Grilled Mexican Corn Salad With Mango and Jicama
- Ready In:
- 30mins
- Ingredients:
- 12
- Serves:
-
4
ingredients
- 4 medium corn on the cob, husked
- cooking spray (1 spray)
- 6 medium radishes, red, thinly sliced
- 1 medium jicama, cut into 1/4-inch cubes
- 1 medium mango, ripe, cut into 1/2-inch cubes
- 2 tablespoons cilantro, fresh, chopped
- 3 tablespoons fresh lime juice
- 2 tablespoons extra virgin olive oil
- 1⁄2 teaspoon ground cumin
- 1⁄4 teaspoon table salt
- 1⁄4 teaspoon cayenne pepper
- 1 large tomatoes, sliced into eight slices
directions
- Preheat stovetop grill pan or an outdoor grill.

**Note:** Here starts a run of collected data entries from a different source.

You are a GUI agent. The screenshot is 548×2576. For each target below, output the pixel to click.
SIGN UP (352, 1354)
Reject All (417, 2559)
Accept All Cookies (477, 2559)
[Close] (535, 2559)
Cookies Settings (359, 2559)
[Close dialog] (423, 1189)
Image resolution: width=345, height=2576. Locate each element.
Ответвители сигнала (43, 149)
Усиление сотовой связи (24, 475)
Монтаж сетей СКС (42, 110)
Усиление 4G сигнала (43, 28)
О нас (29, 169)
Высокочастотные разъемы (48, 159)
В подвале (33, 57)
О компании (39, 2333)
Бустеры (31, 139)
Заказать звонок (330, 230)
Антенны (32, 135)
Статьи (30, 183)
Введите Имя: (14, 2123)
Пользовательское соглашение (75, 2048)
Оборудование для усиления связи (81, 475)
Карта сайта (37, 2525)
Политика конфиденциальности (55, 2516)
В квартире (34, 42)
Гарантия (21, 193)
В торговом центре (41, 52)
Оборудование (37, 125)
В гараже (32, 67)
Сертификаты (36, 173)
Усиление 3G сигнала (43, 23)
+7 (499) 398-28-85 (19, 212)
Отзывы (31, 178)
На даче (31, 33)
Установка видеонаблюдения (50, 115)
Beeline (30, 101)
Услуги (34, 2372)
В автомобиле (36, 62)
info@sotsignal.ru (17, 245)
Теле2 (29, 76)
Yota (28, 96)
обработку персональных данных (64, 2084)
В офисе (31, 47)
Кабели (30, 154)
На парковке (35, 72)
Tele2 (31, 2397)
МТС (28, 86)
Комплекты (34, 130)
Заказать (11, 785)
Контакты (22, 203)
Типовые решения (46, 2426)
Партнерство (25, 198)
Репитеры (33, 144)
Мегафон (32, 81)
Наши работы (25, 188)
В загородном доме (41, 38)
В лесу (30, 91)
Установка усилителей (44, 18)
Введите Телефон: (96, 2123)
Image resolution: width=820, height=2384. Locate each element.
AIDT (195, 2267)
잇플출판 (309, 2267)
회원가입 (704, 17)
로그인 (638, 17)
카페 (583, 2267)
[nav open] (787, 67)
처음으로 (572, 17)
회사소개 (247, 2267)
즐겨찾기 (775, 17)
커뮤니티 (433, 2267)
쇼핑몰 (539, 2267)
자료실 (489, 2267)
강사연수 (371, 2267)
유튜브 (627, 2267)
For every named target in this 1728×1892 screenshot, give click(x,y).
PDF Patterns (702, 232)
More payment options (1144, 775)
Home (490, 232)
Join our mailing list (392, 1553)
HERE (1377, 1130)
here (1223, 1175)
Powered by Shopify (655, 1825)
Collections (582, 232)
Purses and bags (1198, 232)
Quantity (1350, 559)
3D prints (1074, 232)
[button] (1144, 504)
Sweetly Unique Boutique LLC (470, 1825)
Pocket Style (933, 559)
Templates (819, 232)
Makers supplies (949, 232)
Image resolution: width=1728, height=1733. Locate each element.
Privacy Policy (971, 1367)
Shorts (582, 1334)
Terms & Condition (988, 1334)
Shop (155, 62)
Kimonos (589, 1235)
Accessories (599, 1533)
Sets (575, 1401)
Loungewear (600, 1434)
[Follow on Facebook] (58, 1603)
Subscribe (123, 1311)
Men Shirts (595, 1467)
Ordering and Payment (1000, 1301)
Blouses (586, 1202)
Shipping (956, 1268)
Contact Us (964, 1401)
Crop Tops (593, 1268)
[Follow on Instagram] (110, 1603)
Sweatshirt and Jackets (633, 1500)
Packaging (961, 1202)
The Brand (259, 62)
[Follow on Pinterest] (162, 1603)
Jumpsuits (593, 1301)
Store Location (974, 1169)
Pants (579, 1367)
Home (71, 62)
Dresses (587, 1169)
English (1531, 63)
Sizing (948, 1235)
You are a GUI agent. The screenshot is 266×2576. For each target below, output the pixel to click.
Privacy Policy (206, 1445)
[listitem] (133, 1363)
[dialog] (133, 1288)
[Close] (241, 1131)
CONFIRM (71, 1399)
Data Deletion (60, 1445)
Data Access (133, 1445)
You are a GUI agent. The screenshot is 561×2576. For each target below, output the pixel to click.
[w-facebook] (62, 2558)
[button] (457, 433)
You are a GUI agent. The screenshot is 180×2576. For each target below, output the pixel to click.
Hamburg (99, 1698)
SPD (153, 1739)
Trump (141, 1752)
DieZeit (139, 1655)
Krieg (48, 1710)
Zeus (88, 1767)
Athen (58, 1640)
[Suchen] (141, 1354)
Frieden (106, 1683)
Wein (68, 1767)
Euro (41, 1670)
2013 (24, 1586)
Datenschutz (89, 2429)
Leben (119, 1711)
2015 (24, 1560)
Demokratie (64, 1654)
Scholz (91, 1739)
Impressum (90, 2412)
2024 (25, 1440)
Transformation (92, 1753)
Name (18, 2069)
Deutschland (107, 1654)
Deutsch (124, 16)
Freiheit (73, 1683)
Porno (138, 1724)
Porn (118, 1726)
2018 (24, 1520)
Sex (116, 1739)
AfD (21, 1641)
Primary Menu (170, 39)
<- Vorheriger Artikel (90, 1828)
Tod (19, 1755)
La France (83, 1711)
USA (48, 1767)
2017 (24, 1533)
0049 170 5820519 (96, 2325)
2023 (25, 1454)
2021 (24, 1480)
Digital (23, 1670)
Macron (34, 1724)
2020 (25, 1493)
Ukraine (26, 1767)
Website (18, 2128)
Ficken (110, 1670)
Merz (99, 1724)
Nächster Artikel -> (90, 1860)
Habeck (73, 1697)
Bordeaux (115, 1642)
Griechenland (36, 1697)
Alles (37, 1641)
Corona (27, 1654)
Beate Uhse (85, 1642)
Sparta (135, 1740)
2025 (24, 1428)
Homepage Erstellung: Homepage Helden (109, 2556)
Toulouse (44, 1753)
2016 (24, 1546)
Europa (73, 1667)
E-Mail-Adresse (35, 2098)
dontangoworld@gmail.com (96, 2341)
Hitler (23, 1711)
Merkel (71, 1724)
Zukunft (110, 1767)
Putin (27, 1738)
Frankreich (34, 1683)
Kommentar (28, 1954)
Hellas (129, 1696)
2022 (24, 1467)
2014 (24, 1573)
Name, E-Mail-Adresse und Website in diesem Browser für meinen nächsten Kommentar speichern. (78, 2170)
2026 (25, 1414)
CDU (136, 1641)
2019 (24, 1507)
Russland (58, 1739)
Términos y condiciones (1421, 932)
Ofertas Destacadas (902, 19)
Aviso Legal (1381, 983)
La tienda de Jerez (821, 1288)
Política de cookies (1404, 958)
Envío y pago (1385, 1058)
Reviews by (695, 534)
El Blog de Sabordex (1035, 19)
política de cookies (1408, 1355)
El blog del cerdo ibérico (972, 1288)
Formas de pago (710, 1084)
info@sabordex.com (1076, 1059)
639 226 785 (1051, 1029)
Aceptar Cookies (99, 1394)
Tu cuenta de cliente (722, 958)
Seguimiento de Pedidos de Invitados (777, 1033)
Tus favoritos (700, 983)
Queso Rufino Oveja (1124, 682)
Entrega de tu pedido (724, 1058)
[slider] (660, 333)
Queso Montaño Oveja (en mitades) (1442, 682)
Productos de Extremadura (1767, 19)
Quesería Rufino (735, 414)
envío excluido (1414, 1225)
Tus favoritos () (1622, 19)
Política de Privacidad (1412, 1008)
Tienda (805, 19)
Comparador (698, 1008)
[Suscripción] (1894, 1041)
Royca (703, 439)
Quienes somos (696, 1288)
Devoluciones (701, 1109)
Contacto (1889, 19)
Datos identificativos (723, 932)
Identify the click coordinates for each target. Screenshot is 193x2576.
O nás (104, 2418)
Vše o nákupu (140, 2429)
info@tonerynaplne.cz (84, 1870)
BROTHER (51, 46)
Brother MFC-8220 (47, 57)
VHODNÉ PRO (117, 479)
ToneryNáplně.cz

Lightly spray corn with cooking spray and grill until browned on all sides, turning occasionally, about 7 to 10 minutes; remove from heat and allow to cool. When cool enough to handle, slice off kernels with a knife into a large bowl.
- Add radishes, jicama, mango, cilantro, lime juice, oil, cumin, salt and pepper to bowl; mix to combine.
- Place 2 slices of tomato on each of 4 plates and top each with 3/4 cup of corn mixture.